A Great Way to Help Kids Learn Letters and Sounds

Most researchers, teachers, and parents will agree that letter and letter sound knowledge is a basic component to be weaved in while children are beginning to learn to read. In this article you will be provided with great examples of how a teacher creates and hooks into children’s prior knowledge when presenting new letters and letter sounds.
The Class (or family) Book: A very effective way to draw the learner’s attention to the initial letters and sounds in their names and the names of their peers or families.

Materials

o Individual class pictures or family pictures
o Card stock paper
o Glue
o Permanent marker

Procedure

On one side of each page attach a picture of a class member or family member. Under the picture write some simple predictable text such as, “This is {name}.” Highlight or make bold the first letter of each name {Joey}. Over each picture attach a flap of colored paper (that the children cannot see through) to hide the picture. The children make predictions about whose picture is under the flap by the letter and letter sound beginning the name. Put the pages together and bind them into a book.

Instruction

o The teacher reads the entire text to the children.
o The book is left out for the children to explore.
o When introducing a new letter/sound the teacher will zero in on The Class Book page with the student’s name that begins with that letter (later they can zero in on final and lastly medial letters.)

For example the teacher would point to the books and say “This is ‘S’..” and pause, allowing children to make predictions about whose picture may be under the flap based on that first letter. Lift the flap and confirm or negate their predictions.

o Place the child’s name, beginning with the featured letter which was found in The Class Book on the word wall.
o Have the children practice forming the featured letter with clay, in the air, on the floor, each other’s backs etc. Make sure they are not reversing the letter!
o Student should then record the featured letter in his/her own personal alphabet book. The children draw a picture of the child whom they have been reading about in the class book. S/he may also draw or write any other words s/he knows that begins with that letter. Don’t insist on any one way, let each child find their own way to demonstrate the letter in a way that is meaningful for him/her.
o When teaching letter formation, it is important to provide the students with a consistent way for them to recall how to form letters easily. Emphasize that almost all letters start at the top and go down. Teach the exception, some letters are formed by first making the letter ‘C’: such as, O, Q, G, etc.
o Some teachers find it helpful to have a clock on display and make reference to the starting place for those ‘C’ letters as “2 on the clock.”
o It may also be useful to leave pages at the end of the class book for possible letter combinations that may come up (Sherry).
o As letter confusions arise they should be dealt with. Most letter confusions will not disappear with the passage of time in your lowest readers and writers.
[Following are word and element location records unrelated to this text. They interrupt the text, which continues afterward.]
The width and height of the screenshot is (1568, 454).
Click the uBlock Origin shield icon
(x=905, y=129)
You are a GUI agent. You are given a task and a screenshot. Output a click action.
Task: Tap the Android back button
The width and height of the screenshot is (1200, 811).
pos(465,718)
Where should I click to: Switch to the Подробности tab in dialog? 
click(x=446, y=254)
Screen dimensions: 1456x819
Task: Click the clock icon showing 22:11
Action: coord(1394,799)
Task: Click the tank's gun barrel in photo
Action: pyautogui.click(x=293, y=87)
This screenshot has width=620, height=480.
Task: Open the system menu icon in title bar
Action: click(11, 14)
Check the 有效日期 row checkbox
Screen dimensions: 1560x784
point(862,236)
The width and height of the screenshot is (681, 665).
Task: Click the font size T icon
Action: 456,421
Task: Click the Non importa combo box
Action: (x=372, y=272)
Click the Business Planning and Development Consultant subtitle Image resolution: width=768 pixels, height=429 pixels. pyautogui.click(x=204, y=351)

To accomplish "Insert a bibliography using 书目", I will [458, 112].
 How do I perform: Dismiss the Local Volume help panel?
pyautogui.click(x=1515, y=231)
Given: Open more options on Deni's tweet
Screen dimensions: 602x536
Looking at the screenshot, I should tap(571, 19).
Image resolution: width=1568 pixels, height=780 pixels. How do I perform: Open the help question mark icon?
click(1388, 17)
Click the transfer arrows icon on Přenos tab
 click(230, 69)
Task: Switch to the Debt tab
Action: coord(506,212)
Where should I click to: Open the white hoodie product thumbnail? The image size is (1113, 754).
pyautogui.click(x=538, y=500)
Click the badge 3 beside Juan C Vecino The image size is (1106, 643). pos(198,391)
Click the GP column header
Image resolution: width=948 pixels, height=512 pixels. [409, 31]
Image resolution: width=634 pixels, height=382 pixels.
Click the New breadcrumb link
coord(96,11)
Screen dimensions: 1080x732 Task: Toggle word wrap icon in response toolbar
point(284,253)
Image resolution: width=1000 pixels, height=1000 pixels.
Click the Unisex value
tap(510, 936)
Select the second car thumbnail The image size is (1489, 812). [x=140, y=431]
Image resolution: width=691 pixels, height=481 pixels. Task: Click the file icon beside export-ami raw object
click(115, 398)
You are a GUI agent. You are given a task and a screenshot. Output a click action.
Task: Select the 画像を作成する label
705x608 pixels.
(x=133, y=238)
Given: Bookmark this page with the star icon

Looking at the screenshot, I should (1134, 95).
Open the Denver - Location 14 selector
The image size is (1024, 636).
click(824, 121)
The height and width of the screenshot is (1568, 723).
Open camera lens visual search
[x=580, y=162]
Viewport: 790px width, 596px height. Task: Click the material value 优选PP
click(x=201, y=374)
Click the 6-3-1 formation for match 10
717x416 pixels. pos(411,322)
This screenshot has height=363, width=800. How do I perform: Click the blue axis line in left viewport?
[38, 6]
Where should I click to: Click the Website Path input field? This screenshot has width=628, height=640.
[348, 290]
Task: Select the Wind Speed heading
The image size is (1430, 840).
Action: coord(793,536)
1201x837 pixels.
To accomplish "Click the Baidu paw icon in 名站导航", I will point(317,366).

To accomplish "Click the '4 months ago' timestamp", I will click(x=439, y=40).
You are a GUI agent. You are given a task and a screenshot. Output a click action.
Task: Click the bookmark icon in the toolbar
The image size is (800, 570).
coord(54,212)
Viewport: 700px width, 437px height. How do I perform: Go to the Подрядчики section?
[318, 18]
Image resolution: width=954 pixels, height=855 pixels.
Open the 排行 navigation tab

They will only become habituated and increasingly problematic for the learner. The most common confusion and most important to get under control due to the frequency with which it occurs in both reading and writing is b/d. The most useful approach I have found is to simply record these next to their corresponding uppercase letter and have it prominently displayed for frequent reference by the learner (Bb, Dd ). For older readers still exhibiting this confusion it sometimes helps to ask the child if s/he can make an uppercase ‘B’. If the student does this without reversing them, explain that all they need to do is picture (or write) an uppercase B and remove the top loop and presto! It’s a lower case b!

Children will learn at a markedly increased rate when you foster a “can do” attitude in them. You are creating “prior knowledge” in them in your making of the class book. Research shows that hooking in to prior knowledge is invaluable for all children’s learning in all subjects. Many children come to school without a lot of prior knowledge so it is imperative that the instructor find ways to create that for them. The Class Book is one great way.